For people that don't know me, when they hear I have chronic pain they dismiss it, or do the poliete thing "Oh, I know how you feel." If they don't realize I have chronic pain they just think I'm lazy when I ask for help unloading my grocery cart. Even some of my long time friends have been "Oh, you're just whining.", until I gave them the full story. Then it was as if a light was turned on for them, and suddenly they felt sorry for what had happened to me. My family tries to give me my space, try not to smother me, try to wait till I ask for help. For my boyfriend it's difficult. He hates to see me in pain, but he also knows that I'm stubborn and I don't want to be treated like a chinadoll; something my Exhusband always did... but his reasons for doing so were selfish. For him he was always trying to get me to stop doing things that caused me pain, even after repeat reminders that I have to fight my condition on a daily basis, because my pain interfered with his happiness, but at the same time if I tried to do what he said and not put myself in pain, then he griped about how I was being lazy, and he worked two jobs so that should be more then enough and I should be able to do everything else.
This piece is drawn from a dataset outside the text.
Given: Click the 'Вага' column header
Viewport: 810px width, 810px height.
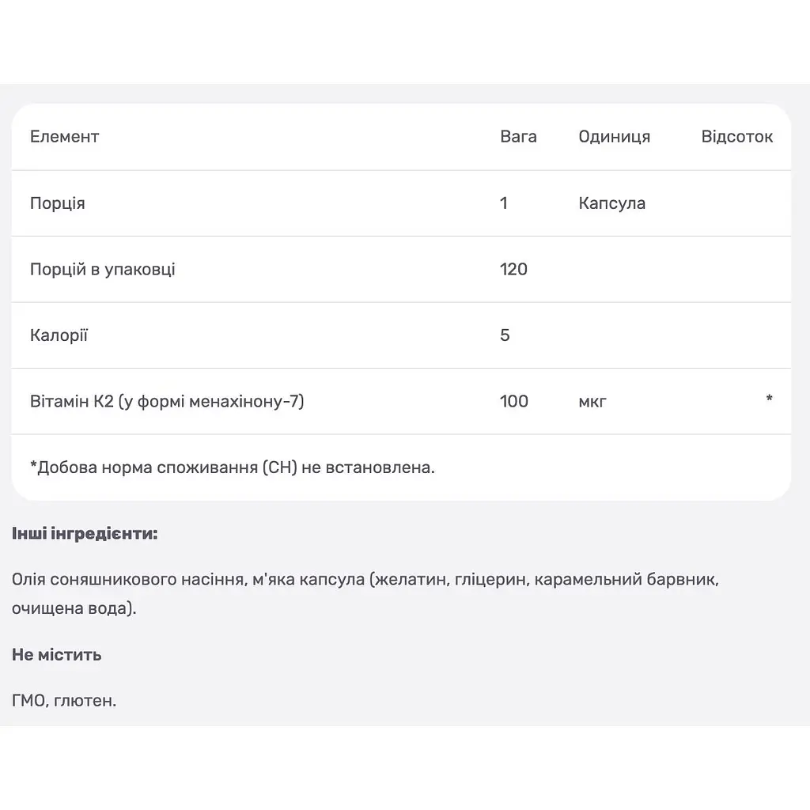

Alot of people have a hard time relating to me, no matter how many ill patients they've known. My other "mom" figure in my life is a nurse practioner, and even she has a hard time grasping what I've got, and what I struggle with day in and day out.
Like Laura, I'd rather grin and bear it, unless I'm alone crying infront of others just doesn't happen, and I hate for my family, especially my son, to see how much I hurt some days. The night my pain flared so bad I actually woke my boyfriend made me feel heartsick ... he knows what I live with, but I still hate it when he has to see me like that. I know how much I hate it when I feel powerless to help others; I don't want to cause those I love to feel the same way about me.

Regular Member

Date Joined Dec 2010
Total Posts : 62
   Posted 3/18/2011 5:39 AM (GMT -6)   
In my life I have people who understand and people who don't. I do say how I feel and try to educate but for the people who don't understand it does not help. I try to focus on the people who do care and get support from them. I do feel people who either themselves have had health problems or have a close person who have are more caring and sensitive. When people ask me what they can do for me I just say to check in and say hi or to be there to listen. I just hate when people judge or tell a person what to do.